As eleições presidenciais que se celebram no mês de Outubro representam um dos maiores testes ao que a democracia brasileira alguma vez se enfrentou.

Além de eleger o presidente do país, os representantes da Câmara dos Deputados e dois terços do Senado, assim como os governadores e legisladores estatais, os brasileiros decidirão se os votos valem mais do que as balas.

A corrupção, a desigualdade e a insegurança debilitaram a capacidade das instituições políticas brasileiras para convencer muitos cidadãos que vale a pena defender a democracia, abrindo as portas a um pesadelo do passado.

Os eleitores devem decidir no dia 7 de Outubro entre um sistema democrático, ainda que disfuncional, ou um desvio autoritário, que flerta abertamente com a violência, a tortura e a censura.

Uma democracia que se afunda

A maioria dos brasileiros não estão satisfeitos com a democracia que têm – e é fácil entender porquê. Uma recessão económica em 2014, desencadeada pela irresponsabilidade fiscal e por uma política económica desacertada, deixaram treze milhões de pessoas sem emprego e reduziu o PIB do país em 8.6% em dois anos.

Uma investigação sobre branqueamento de capitais, conhecida como Lava Jato, revelou um esquema complexo de pagamentos políticos e corporativos ilegais que debilitaram a confiança dos cidadãos no sistema político. Além disso, a destituição de Dilma Rousseff há dois anos avivou uma polarização social que Michel Temer não soube, ou não quis, combater.

A corrupção e a insegurança, acompanhadas por altas taxas de desemprego, constituem um cocktail perigoso – especialmente antes dumas eleições.

A luta judicial contra a corrupção tem sido eficaz, não dando trégua à mesma e responsabilizando a classe política. Políticos de todos os quadrantes foram imputados, desde deputados locais a ex-presidentes.

No entanto, esta investigação, sem dúvida necessária, também está a abalar a fé dos cidadãos na democracia, abrindo as portas aos juízes estrela,  que tendem a exceder os seus poderes e a sobrepor as suas motivações e simpatias políticas à justiça.

A corrupção e a insegurança, acompanhadas por altas taxas de desemprego, constituem um cocktail perigoso – especialmente antes dumas eleições.

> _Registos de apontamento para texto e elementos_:
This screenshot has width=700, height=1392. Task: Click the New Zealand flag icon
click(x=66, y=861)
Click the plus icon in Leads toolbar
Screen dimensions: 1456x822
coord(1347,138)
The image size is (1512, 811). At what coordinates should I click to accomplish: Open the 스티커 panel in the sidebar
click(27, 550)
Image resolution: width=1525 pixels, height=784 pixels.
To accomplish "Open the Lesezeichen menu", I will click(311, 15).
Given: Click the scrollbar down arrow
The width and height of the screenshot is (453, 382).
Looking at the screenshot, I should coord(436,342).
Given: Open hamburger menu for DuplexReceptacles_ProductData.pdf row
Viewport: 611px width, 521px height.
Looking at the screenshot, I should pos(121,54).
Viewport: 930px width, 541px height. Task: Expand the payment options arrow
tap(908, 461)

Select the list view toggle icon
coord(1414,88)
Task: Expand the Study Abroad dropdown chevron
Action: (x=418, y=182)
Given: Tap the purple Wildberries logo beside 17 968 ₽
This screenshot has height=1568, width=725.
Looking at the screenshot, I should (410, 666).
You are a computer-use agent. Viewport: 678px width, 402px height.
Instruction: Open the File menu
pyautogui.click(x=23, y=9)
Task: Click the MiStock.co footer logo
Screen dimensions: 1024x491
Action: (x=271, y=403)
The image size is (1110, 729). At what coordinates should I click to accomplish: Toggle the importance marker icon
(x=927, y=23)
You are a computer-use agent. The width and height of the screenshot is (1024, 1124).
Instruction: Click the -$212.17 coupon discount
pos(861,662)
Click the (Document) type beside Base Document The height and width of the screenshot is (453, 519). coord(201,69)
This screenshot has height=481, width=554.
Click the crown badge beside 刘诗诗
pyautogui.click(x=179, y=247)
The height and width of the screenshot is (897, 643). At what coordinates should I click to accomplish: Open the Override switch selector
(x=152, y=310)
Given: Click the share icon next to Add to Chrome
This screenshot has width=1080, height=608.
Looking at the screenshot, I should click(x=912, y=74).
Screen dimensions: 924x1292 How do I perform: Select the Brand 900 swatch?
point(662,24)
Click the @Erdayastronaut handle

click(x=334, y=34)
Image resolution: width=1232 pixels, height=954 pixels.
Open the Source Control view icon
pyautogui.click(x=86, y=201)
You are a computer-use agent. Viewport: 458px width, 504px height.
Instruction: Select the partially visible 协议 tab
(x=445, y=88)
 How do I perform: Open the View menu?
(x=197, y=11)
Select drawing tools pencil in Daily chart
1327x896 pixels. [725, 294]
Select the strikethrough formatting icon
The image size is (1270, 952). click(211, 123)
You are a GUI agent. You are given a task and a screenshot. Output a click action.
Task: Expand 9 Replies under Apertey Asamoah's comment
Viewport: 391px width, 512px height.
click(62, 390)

> _Tarefa escrita 1_: Segundo o texto sobre as eleições brasileiras, por que razão a investigação contra a corrupção também está a abalar a fé dos cidadãos na democracia?
> _Tarefa escrita 2_: Altere "crown badge" para "star badge" nos registos, a começar na linha que contém "This screenshot has height=481, width=554." e a terminar no fim dos registos. Reproduza só essas linhas, sem mais nenhuma alteração.

> _Resposta correta 1_: Porque abre as portas aos juízes estrela, que tendem a exceder os seus poderes e a sobrepor as suas motivações e simpatias políticas à justiça.

> _Resposta correta 2_:
This screenshot has height=481, width=554.
Click the star badge beside 刘诗诗
pyautogui.click(x=179, y=247)
The height and width of the screenshot is (897, 643). At what coordinates should I click to accomplish: Open the Override switch selector
(x=152, y=310)
Given: Click the share icon next to Add to Chrome
This screenshot has width=1080, height=608.
Looking at the screenshot, I should click(x=912, y=74).
Screen dimensions: 924x1292 How do I perform: Select the Brand 900 swatch?
point(662,24)
Click the @Erdayastronaut handle

click(x=334, y=34)
Image resolution: width=1232 pixels, height=954 pixels.
Open the Source Control view icon
pyautogui.click(x=86, y=201)
You are a computer-use agent. Viewport: 458px width, 504px height.
Instruction: Select the partially visible 协议 tab
(x=445, y=88)
 How do I perform: Open the View menu?
(x=197, y=11)
Select drawing tools pencil in Daily chart
1327x896 pixels. [725, 294]
Select the strikethrough formatting icon
The image size is (1270, 952). click(211, 123)
You are a GUI agent. You are given a task and a screenshot. Output a click action.
Task: Expand 9 Replies under Apertey Asamoah's comment
Viewport: 391px width, 512px height.
click(62, 390)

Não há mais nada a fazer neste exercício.